**What the task asks**
Turn the items from the line with "Image resolution: width=1461" up to and including the line with "tap(348, 198)" into a numbered list, leaving out blank lines.
-- Start of Entries supplied --
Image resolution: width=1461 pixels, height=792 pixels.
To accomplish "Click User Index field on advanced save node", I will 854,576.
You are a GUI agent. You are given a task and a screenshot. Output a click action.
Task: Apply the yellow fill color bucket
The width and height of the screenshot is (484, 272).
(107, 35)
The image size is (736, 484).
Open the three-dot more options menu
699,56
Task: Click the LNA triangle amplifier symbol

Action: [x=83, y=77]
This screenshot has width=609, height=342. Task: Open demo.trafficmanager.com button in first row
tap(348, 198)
-- End of Entries supplied --
-- Start of Entries supplied --
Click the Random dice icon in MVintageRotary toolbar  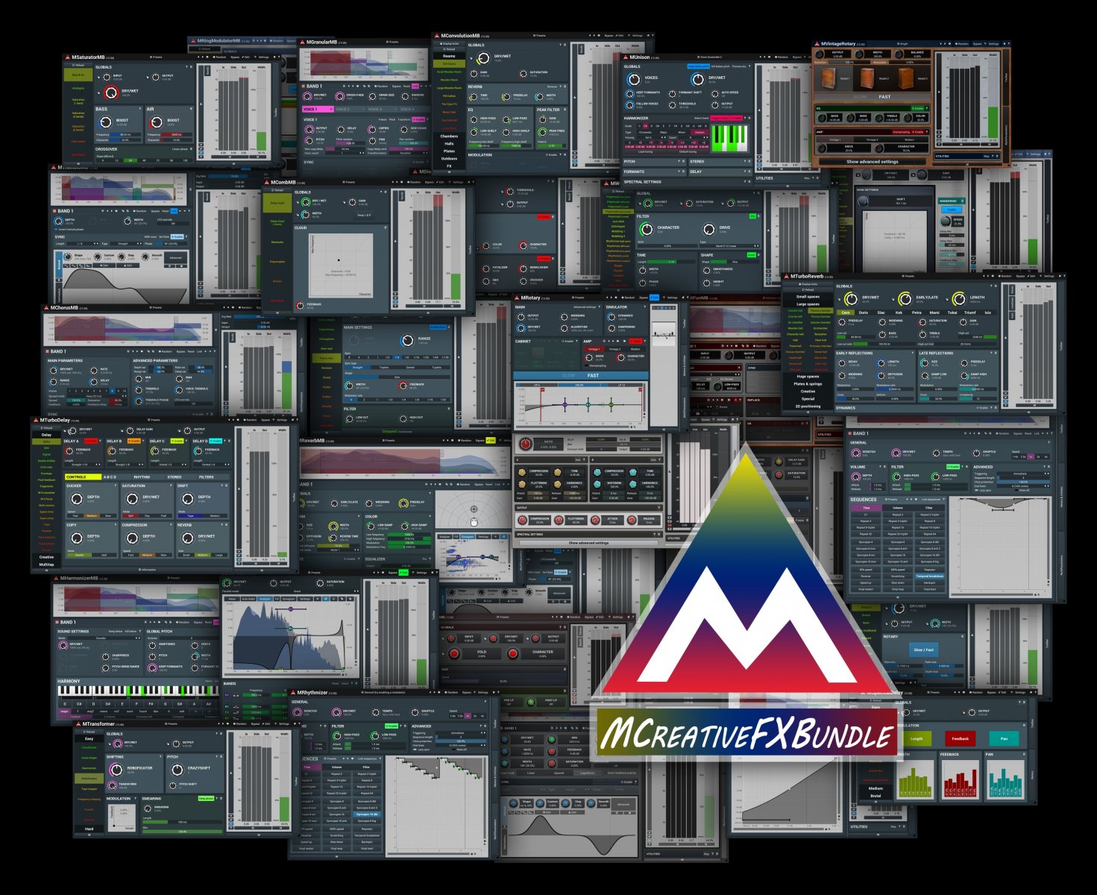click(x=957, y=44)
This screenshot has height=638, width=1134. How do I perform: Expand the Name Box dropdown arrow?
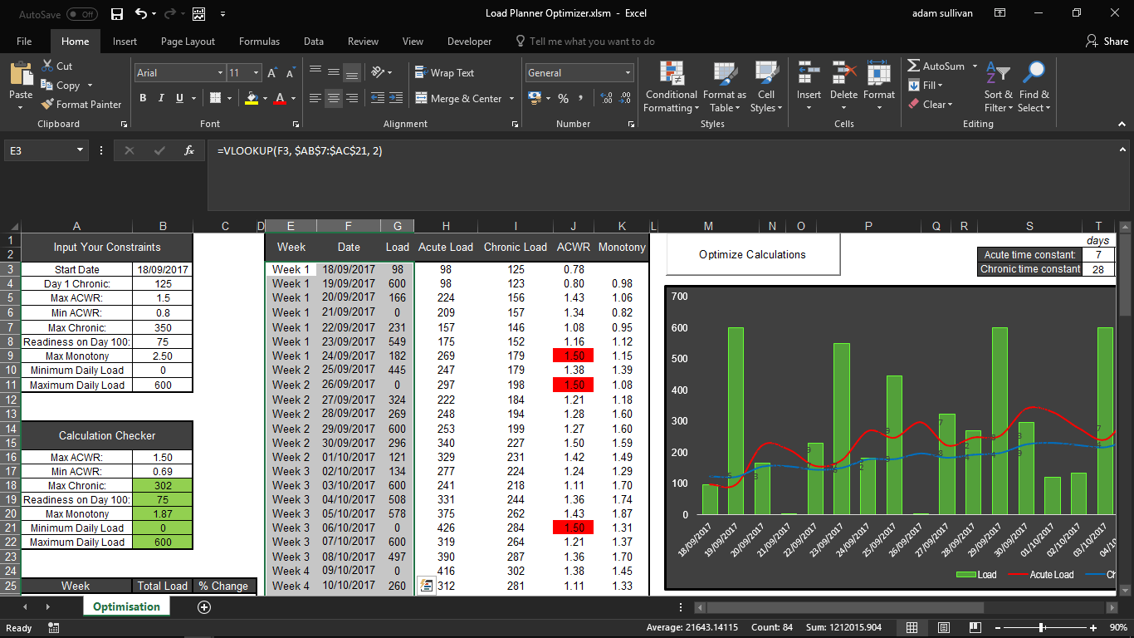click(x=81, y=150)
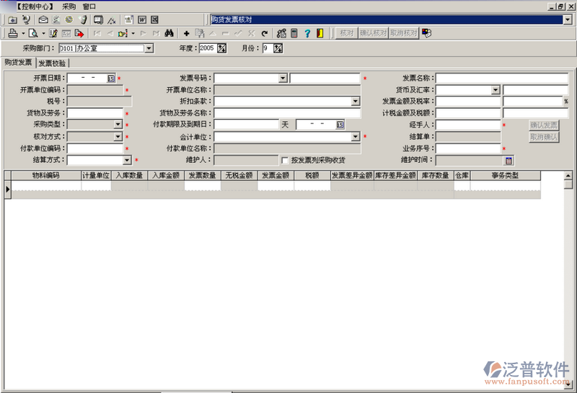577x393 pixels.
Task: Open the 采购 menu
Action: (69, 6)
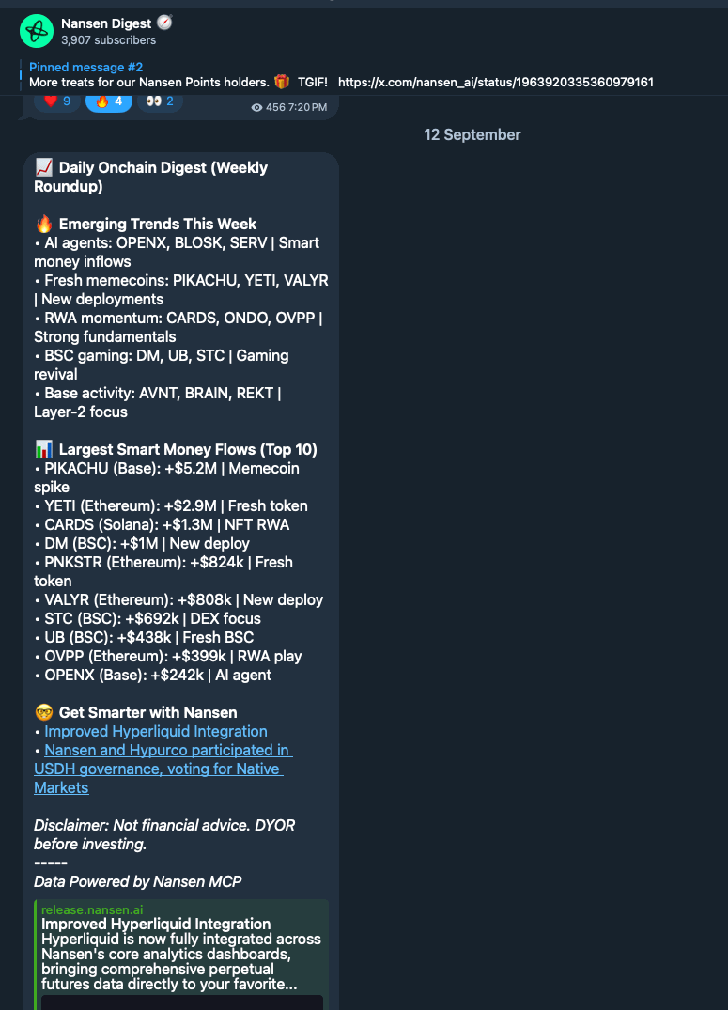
-- End of Entries supplied --
**Response**
1. Image resolution: width=1461 pixels, height=792 pixels.
2. To accomplish "Click User Index field on advanced save node", I will 854,576.
3. You are a GUI agent. You are given a task and a screenshot. Output a click action.
4. Task: Apply the yellow fill color bucket
5. The width and height of the screenshot is (484, 272).
6. (107, 35)
7. The image size is (736, 484).
8. Open the three-dot more options menu
9. 699,56
10. Task: Click the LNA triangle amplifier symbol
11. Action: [x=83, y=77]
12. This screenshot has width=609, height=342. Task: Open demo.trafficmanager.com button in first row
13. tap(348, 198)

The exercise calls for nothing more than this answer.